> _EXERCISE OBJECTIVE_
In the entries below, find the line containing "Image resolution: width=1311" and the line containing "The image size is (1001, 704).". Copy those two lines and everything between them exactly, and only that.

> _PROVIDED RECORDS_

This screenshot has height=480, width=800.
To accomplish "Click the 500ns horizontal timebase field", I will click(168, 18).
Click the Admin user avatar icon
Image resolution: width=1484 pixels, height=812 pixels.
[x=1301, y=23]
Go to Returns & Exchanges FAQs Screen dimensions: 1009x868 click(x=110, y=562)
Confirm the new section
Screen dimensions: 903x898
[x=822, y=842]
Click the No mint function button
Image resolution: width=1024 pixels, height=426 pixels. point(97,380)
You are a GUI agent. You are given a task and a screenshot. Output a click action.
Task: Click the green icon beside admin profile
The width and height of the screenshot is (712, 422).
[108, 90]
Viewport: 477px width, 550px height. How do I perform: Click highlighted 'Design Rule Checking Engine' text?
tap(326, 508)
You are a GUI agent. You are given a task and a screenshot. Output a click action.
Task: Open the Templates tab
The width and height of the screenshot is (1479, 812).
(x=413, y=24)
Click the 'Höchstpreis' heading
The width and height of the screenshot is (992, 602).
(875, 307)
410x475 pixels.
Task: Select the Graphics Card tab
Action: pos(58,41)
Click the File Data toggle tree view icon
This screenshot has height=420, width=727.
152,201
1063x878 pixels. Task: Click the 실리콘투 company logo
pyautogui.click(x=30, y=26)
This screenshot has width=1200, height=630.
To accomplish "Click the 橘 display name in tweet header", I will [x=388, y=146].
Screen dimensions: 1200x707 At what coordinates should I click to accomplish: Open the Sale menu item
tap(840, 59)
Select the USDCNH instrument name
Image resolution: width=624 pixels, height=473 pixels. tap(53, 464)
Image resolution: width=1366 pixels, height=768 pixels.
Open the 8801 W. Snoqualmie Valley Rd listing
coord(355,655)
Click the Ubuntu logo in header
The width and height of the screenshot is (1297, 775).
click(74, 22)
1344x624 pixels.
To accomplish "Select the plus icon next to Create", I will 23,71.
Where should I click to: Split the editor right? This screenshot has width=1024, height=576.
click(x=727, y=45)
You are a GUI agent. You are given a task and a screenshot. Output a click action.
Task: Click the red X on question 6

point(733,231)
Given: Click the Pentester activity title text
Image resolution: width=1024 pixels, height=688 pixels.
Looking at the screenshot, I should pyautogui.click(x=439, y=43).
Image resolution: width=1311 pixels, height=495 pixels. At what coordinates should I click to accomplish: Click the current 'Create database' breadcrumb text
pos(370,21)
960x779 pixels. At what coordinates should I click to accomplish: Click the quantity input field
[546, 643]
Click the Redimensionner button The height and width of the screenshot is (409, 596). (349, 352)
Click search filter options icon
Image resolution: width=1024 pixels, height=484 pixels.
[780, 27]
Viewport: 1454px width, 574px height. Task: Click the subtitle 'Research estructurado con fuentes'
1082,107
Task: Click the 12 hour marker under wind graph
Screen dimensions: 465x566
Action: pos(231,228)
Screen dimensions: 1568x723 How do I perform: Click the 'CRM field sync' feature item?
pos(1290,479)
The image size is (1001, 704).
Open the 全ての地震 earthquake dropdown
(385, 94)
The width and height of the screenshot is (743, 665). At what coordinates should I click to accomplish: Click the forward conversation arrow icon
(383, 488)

> _SOLUTION FOR THIS TASK_
Image resolution: width=1311 pixels, height=495 pixels. At what coordinates should I click to accomplish: Click the current 'Create database' breadcrumb text
pos(370,21)
960x779 pixels. At what coordinates should I click to accomplish: Click the quantity input field
[546, 643]
Click the Redimensionner button The height and width of the screenshot is (409, 596). (349, 352)
Click search filter options icon
Image resolution: width=1024 pixels, height=484 pixels.
[780, 27]
Viewport: 1454px width, 574px height. Task: Click the subtitle 'Research estructurado con fuentes'
1082,107
Task: Click the 12 hour marker under wind graph
Screen dimensions: 465x566
Action: pos(231,228)
Screen dimensions: 1568x723 How do I perform: Click the 'CRM field sync' feature item?
pos(1290,479)
The image size is (1001, 704).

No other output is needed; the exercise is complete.